Someone sufficiently curious and industrious could probably sleuth how/when it became a thing for radiologists—or, indeed, physicians in general—to document “pertinent negatives.” That is, diagnostic signs that are specifically not present and whose absence narrows the field of pathological possibilities.
I am not that someone. I’ve got just enough time and energy for my day-job, this little ol’ blog, and an occasional snippet of a personal life.
However, I can engage in conjecture on the matter. Docs being detectives of a sort, it makes perfect sense that they should take note of all potential clues—both positives and pertinent negatives—in seeking answers.
At some point, this went being a thing that went on in the mind of a physician (perhaps aided by notes she was jotting to keep track of things for herself) to something that he was expected/required to put in a written record for all to see.
One of the basic rules of medical documentation, we’re all told sooner or later, is “If you don’t document it, you didn’t do it.” Regarding the recognition of pertinent negatives, it somehow also became the case that “If you don’t document it, you didn’t think it.”
By the time I was going through medical education and training, pertinent negatives were introduced as one of the basic facts of life. Documenting them was just something you were supposed to do.
And not just the pertinent ones: You were also supposed to list a bunch of other things, however irrelevant (or impertinent? Interesting double-meaning there) to the situation at hand.
Doing a physical exam on a patient who’s being admitted for now-resolved chest pain? You’d better document that rectal exam, intern. Reading a CT for right lower quadrant tenderness? You’re remiss if you don’t make a point of saying the spleen is normal, in its remote left upper-quadrant domain.
The thing about such “that’s just how things are done” matters is that it’s all too easy to never really think about why they’re done that way. Or, if reasons exist at all, whether they’re good ones. If they’re embedded deeply enough, daring to raise questions about them can generate some pretty strong emotional, even irrational responses. People get uncomfortable when their accepted worldview is called into question.
Writing about this in a blog rather than speaking about it in an auditorium, I can only imagine such responses from readers when I pose the question: Is there a good reason to doggedly mention every anatomical structure on an imaging-study, no matter how normal or unrelated to the clinical issue at hand?
Suppose we take two Board-certified radiologists, of comparable experience and accuracy-rate, and have them independently read the same CT. Both take the appropriate amount of time and effort in reviewing the study, and both conclude that it is entirely normal.
One of them reports it out with a highly-structured, templated report that has over a dozen different section-headings (“LIVER: Normal. SPLEEN: Normal. PANCREAS…” etc.), taking up an entire page in the process. The other rad simply says: “This CT of the abdomen and pelvis is normal.” Did either rad do a better job than the other? Note that the question is not who might have appeared to do better.

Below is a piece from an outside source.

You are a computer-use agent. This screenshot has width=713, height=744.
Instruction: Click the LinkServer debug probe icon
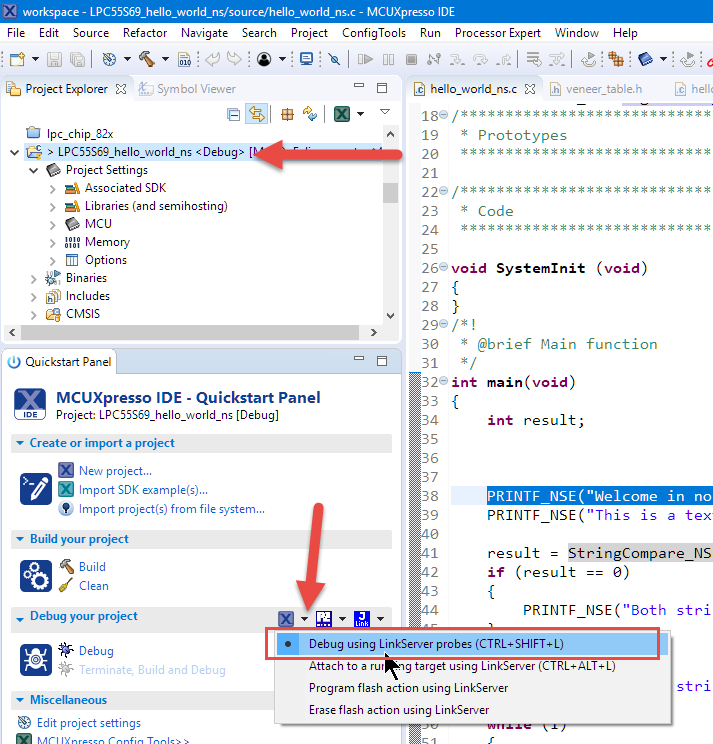[287, 619]
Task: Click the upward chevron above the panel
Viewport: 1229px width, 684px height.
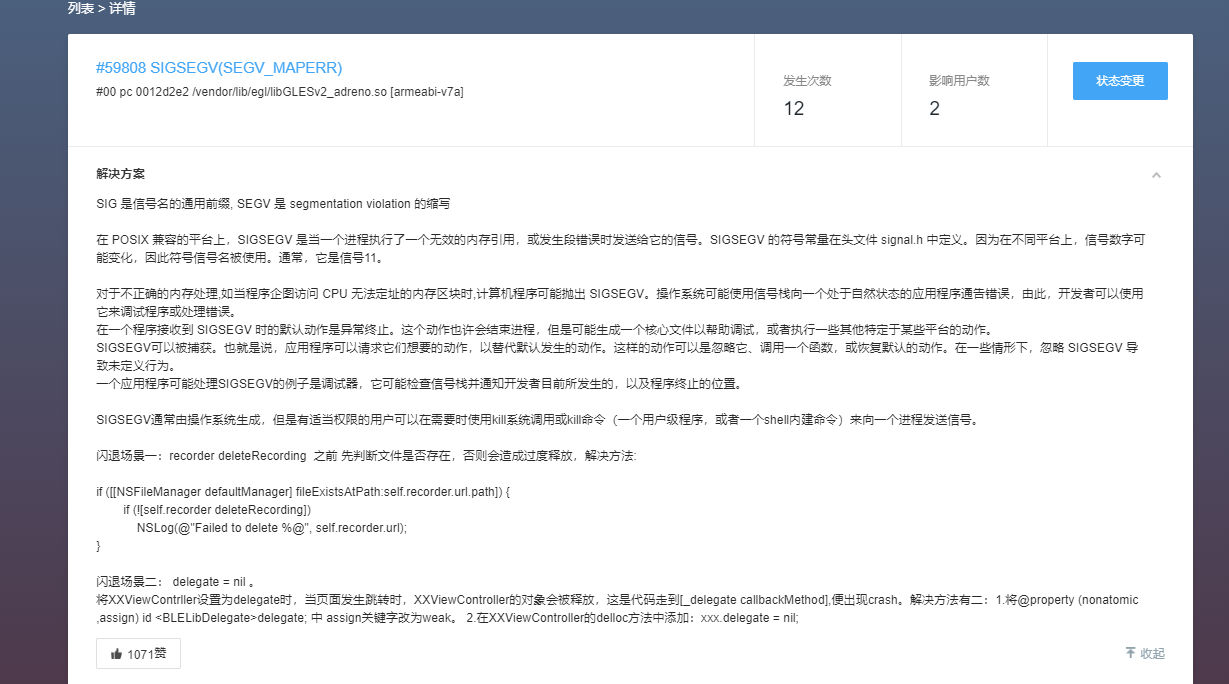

Same scenario, but now the CT has some abnormalities. Again, both rads correctly identify what’s amiss. The first rad dutifully reports the abnormalities in their appropriate sections in her templated report, with all of the other “Normal” sections still surrounding them. The clinician has to sift through it all to make sure he finds the relevant stuff.
The second rad clearly and succinctly states the abnormalities, perhaps itemized in a short list, followed by “All other imaged anatomy of the abdomen and pelvis is normal.” Again, did one of them do a better job?